> Task item:
Repeat every entry exactly as it stands. Omit the images.

--- Given records Enclosed Below ---

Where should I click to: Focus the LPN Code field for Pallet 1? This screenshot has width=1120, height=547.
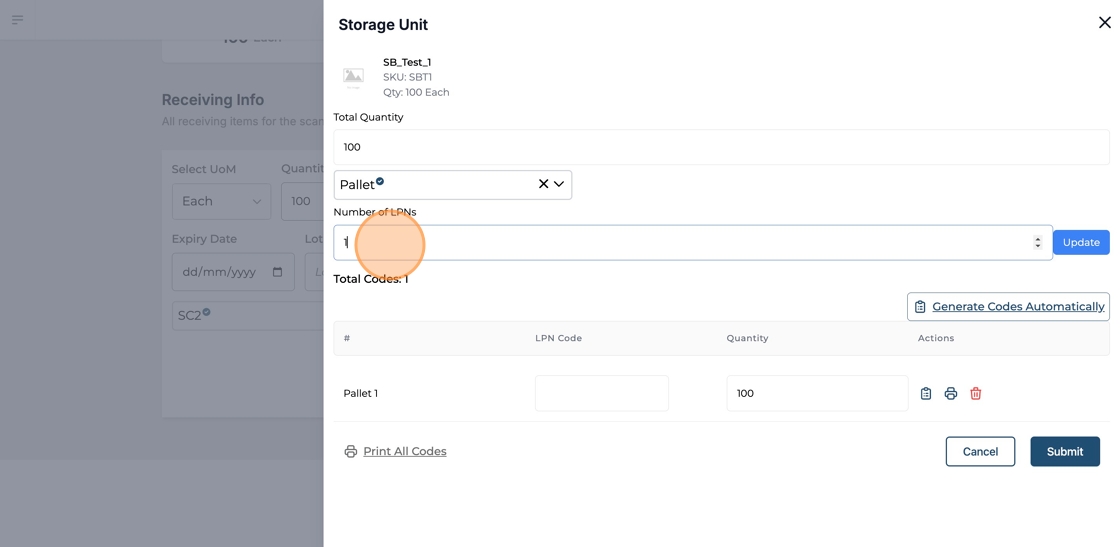pos(601,393)
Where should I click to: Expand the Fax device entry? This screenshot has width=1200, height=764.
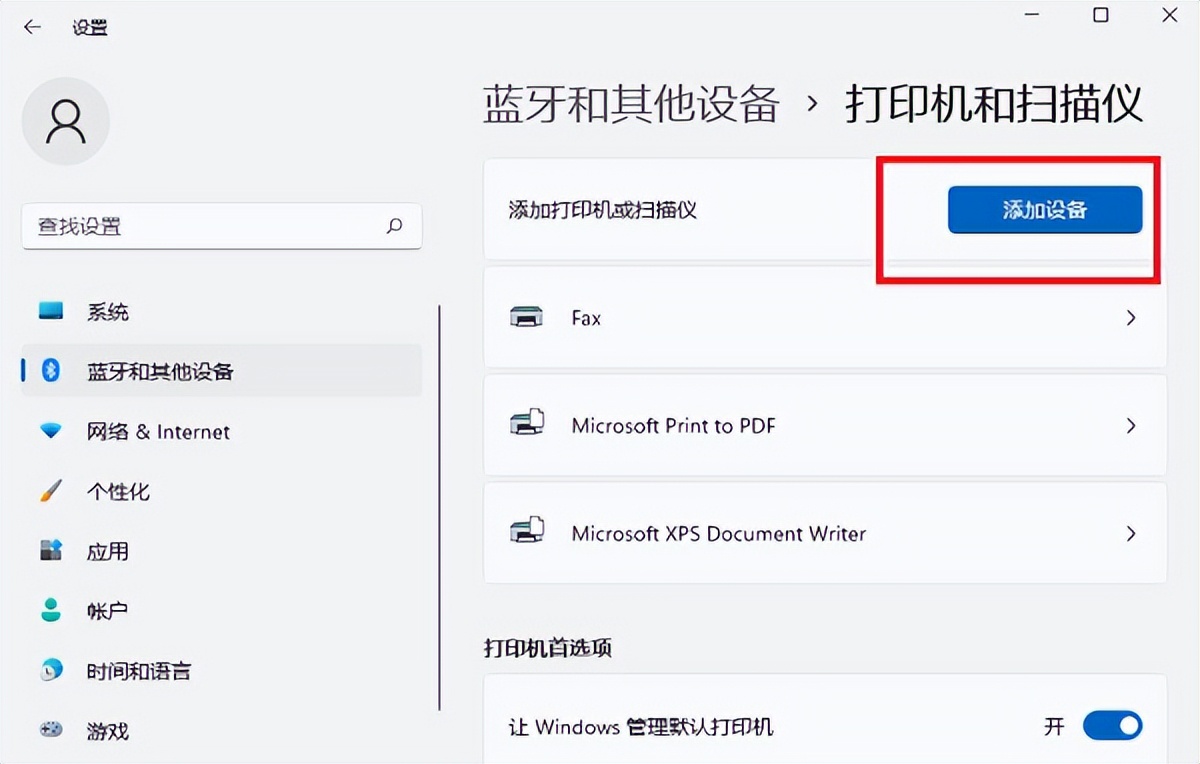click(x=1130, y=317)
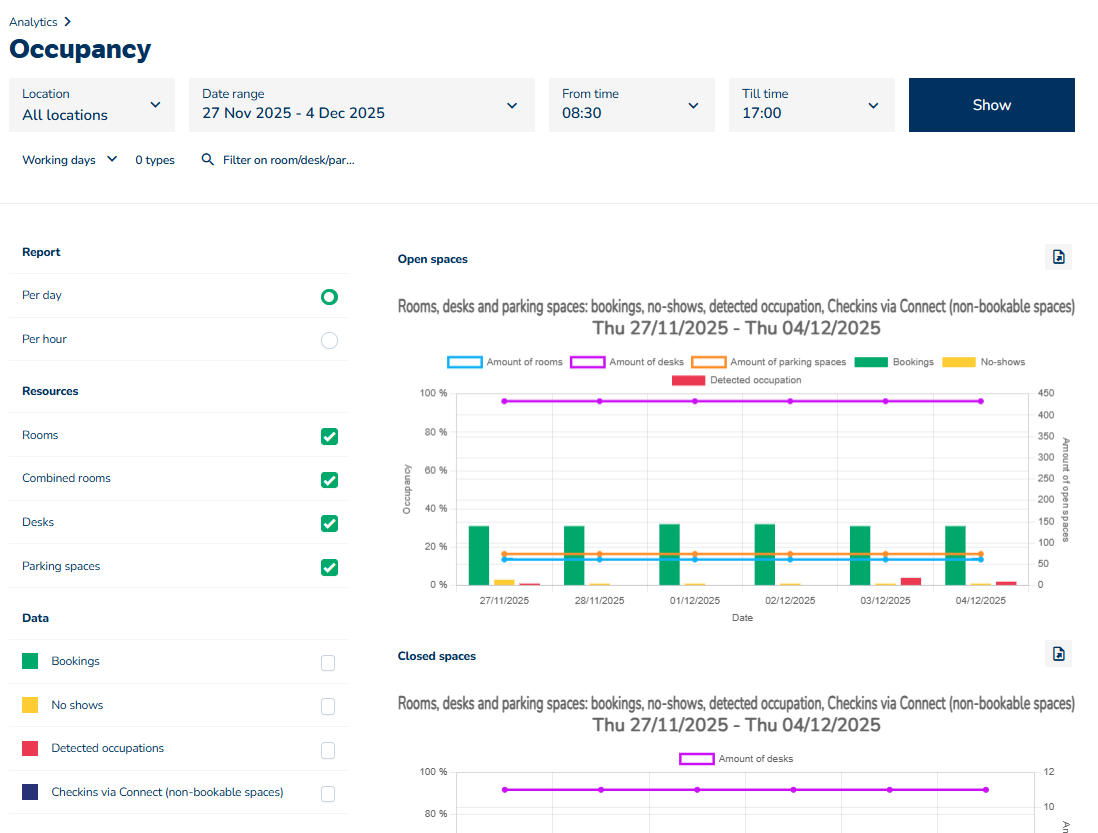Click the search magnifier icon in filter
Viewport: 1098px width, 833px height.
(x=208, y=160)
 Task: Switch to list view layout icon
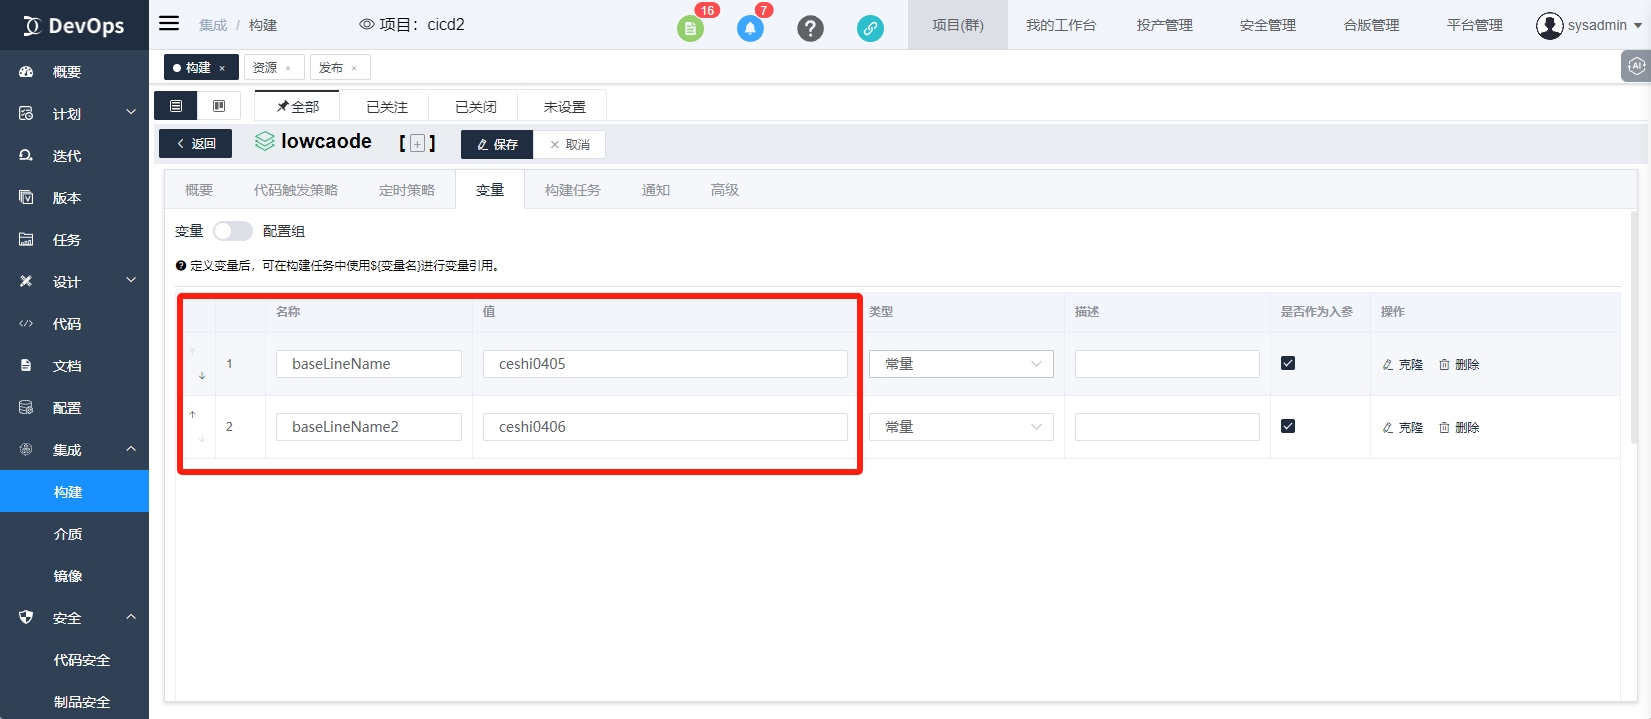[176, 106]
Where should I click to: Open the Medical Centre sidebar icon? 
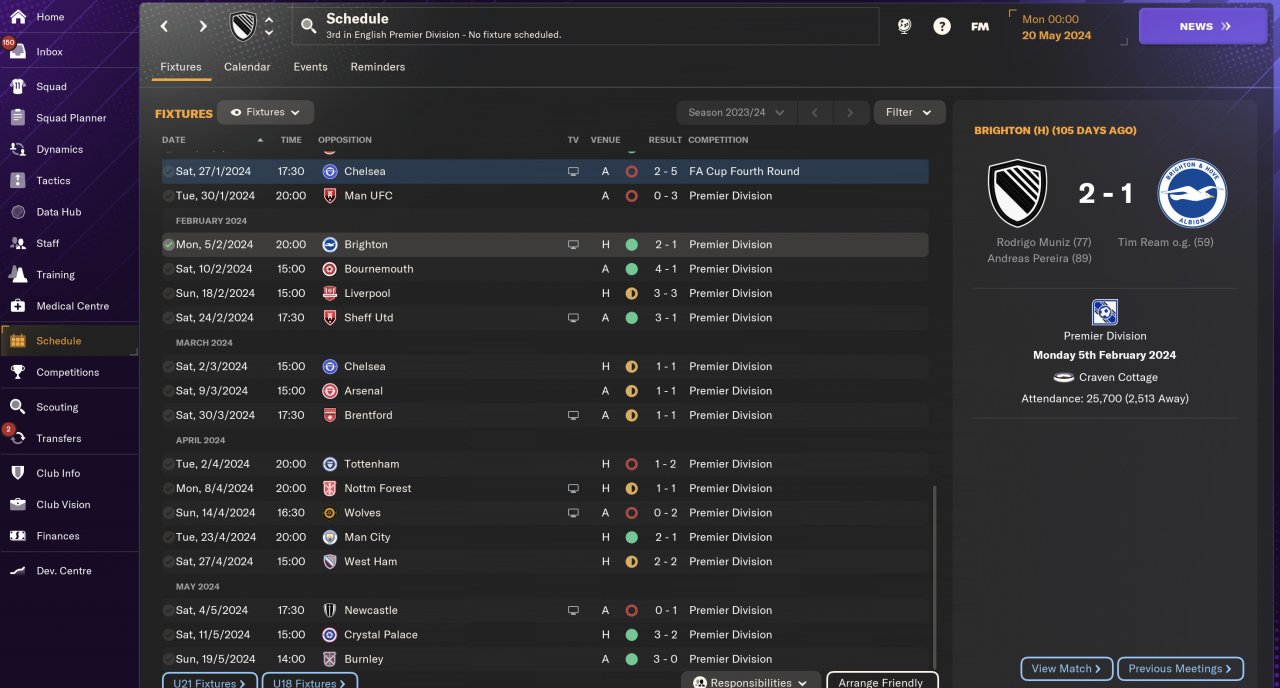point(18,306)
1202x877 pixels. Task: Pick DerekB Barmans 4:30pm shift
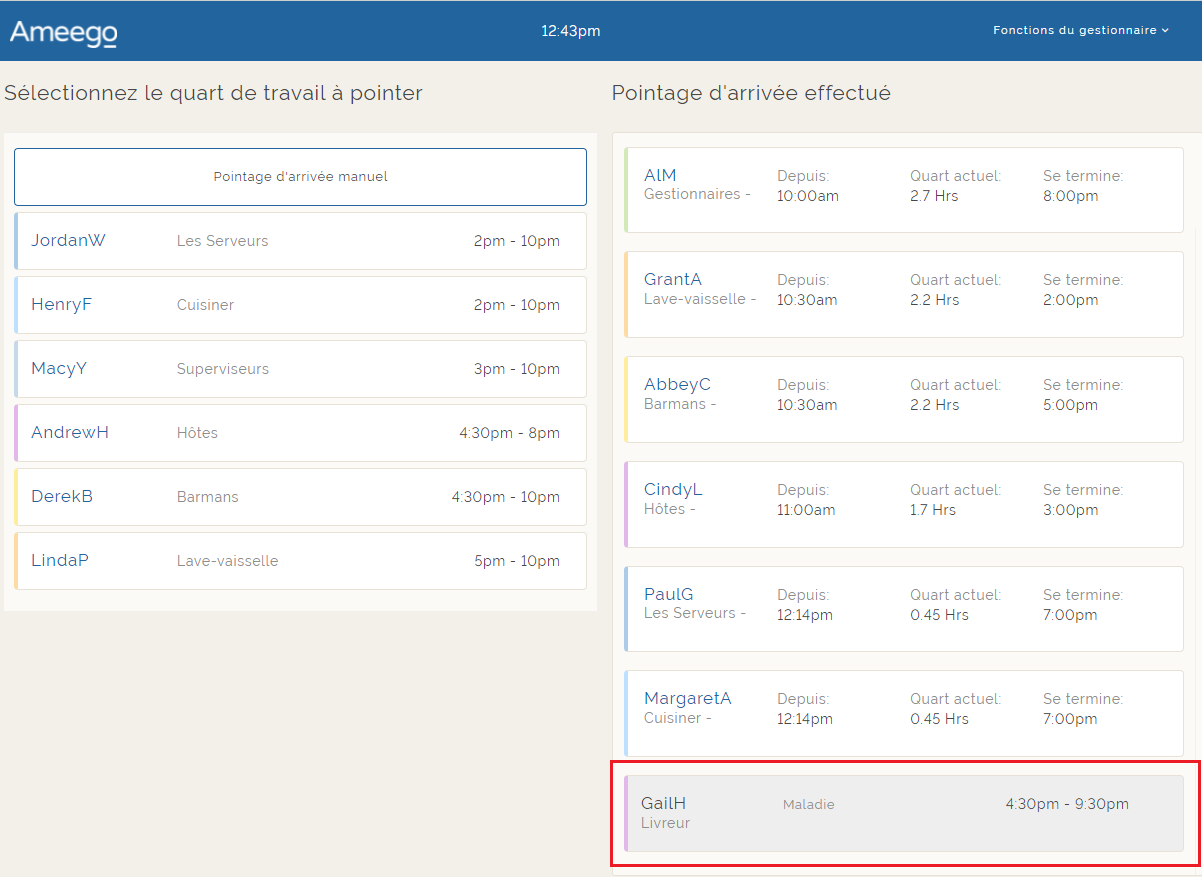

--- End of Enclosed Given records ---

> Output of the task:
Where should I click to: Focus the LPN Code field for Pallet 1? This screenshot has width=1120, height=547.
pos(601,393)
Where should I click to: Expand the Fax device entry? This screenshot has width=1200, height=764.
click(x=1130, y=317)
Click the search magnifier icon in filter
Viewport: 1098px width, 833px height.
(x=208, y=160)
 Task: Switch to list view layout icon
[176, 106]
Where should I click to: Open the Medical Centre sidebar icon? 
point(18,306)
1202x877 pixels. Task: Pick DerekB Barmans 4:30pm shift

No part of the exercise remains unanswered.